3. Verzoeker heeft in zijn verzoek om wraking slechts aangevoerd dat hij het niet eens is met de twee uitspraken van de Raad van 8 oktober 2019, gegeven door de behandelend rechter, in andere hoger beroepen van verzoeker en dat hij om die reden wil dat een andere rechter zijn hoger beroepen behandelt.
4. Het is verzoeker, gelet op eerdere beslissingen op door hem ingediende wrakingsverzoeken, bekend dat het door hem gebruikte argument geen grond kan vormen voor toewijzing van een wrakingsverzoek (ECLI:NL:CRVB:2019:2742, ECLI:NL:CRVB:2015:2645). Dit betekent dat het verzoek van 4 november 2019 evident blijk geeft van misbruik van het wrakingsmiddel en om die reden niet in behandeling worden genomen.
5. Ook bestaat er aanleiding om gebruik te maken van de in artikel 8:18, vierde lid, van de Awb gegeven bevoegdheid om te beslissen dat een volgend verzoek van verzoeker om wraking in deze hoger beroepen wegens misbruik van het wrakingsmiddel niet in behandeling wordt genomen.

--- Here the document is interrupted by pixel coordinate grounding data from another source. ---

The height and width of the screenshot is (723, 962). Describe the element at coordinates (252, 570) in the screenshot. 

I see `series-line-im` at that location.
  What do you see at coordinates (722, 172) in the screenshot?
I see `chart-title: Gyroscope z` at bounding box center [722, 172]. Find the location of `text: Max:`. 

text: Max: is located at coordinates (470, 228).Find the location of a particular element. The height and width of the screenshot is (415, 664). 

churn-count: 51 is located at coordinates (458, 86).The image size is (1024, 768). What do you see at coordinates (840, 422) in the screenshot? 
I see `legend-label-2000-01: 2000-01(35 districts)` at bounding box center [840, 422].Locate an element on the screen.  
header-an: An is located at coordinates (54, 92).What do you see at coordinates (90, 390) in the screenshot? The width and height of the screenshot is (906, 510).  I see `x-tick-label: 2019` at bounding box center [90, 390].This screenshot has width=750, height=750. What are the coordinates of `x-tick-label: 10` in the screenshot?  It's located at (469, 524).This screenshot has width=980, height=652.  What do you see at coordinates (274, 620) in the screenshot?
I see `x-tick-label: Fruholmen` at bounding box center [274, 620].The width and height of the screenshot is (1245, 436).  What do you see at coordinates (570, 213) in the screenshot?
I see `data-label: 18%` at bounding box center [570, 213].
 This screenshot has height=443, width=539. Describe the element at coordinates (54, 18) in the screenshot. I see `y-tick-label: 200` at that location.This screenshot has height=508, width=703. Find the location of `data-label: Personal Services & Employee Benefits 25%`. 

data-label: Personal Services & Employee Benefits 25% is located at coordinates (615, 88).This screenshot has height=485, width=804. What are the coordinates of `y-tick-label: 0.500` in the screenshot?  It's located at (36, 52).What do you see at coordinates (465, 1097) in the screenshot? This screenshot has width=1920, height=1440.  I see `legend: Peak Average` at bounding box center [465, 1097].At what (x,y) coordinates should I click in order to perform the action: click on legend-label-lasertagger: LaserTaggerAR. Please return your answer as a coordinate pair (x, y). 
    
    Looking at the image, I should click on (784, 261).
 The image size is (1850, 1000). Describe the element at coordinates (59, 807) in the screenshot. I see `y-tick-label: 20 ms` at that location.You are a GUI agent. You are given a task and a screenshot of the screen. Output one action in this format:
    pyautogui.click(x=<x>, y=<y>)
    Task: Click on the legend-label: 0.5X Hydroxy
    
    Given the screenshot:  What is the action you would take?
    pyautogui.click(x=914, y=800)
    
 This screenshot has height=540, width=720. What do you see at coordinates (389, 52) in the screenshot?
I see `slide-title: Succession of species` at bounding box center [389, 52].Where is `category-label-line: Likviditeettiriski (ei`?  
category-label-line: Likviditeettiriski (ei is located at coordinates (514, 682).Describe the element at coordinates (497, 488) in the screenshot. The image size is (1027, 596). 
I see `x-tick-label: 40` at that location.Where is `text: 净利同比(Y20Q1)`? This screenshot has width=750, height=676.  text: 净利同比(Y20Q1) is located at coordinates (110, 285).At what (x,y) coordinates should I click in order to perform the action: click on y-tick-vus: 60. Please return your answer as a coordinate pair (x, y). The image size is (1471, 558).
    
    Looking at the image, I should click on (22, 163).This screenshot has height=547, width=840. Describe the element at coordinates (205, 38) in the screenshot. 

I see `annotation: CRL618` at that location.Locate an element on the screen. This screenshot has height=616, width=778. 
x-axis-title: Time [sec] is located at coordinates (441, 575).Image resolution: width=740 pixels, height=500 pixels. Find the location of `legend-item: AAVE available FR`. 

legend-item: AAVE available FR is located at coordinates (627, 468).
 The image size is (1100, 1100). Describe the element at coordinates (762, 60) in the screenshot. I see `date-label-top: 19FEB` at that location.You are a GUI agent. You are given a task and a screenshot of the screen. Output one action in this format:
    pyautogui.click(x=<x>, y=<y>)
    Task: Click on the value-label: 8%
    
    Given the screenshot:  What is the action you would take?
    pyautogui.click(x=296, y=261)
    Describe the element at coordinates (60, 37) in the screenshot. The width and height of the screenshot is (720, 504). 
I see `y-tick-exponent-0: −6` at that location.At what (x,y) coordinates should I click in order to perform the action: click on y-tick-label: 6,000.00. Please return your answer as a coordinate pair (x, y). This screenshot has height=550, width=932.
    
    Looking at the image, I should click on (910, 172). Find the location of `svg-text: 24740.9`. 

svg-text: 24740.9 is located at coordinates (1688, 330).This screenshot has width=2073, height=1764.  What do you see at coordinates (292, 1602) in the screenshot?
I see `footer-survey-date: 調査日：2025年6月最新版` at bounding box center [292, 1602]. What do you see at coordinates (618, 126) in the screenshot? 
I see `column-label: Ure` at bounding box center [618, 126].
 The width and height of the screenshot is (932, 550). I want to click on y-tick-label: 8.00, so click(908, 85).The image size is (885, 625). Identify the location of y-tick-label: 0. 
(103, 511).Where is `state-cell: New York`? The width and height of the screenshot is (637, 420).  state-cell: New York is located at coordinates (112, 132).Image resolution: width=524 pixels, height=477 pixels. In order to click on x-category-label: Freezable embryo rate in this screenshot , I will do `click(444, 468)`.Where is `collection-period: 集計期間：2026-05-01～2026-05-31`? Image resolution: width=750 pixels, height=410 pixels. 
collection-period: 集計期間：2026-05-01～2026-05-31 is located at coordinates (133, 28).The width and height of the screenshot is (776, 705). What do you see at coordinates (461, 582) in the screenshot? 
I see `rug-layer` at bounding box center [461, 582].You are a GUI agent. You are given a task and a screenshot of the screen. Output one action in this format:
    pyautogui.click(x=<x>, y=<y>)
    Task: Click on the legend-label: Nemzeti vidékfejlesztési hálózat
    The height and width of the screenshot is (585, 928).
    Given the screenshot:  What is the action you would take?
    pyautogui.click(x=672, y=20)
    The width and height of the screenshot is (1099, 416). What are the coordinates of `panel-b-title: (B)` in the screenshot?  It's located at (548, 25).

6. Voor een veroordeling in de proceskosten bestaat geen aanleiding.

BESLISSING

De Centrale Raad van Beroep
  • neemt de verzoeken om wraking niet in behandeling;
  • bepaalt dat een volgend verzoek om wraking in de hoger beroepen met de registratienummers 18/5418 PW, 18/5428 PW, 18/5429 PW, 18/5430 PW, 18/5431 PW, 18/5461 PW, 18/5824 PW, 18/5825 PW, 18/5826 PW, 18/5827 PW, 18/5828 PW, 18/5829, 18/5830 PW, 19/729 PW niet in behandeling wordt genomen.
Deze beslissing is gedaan door M. Greebe als voorzitter en E. Dijt en J.P.A. Boersma als leden, in tegenwoordigheid van P.W.J. Hospel als griffier. De beslissing is uitgesproken in het openbaar op 7 november 2019.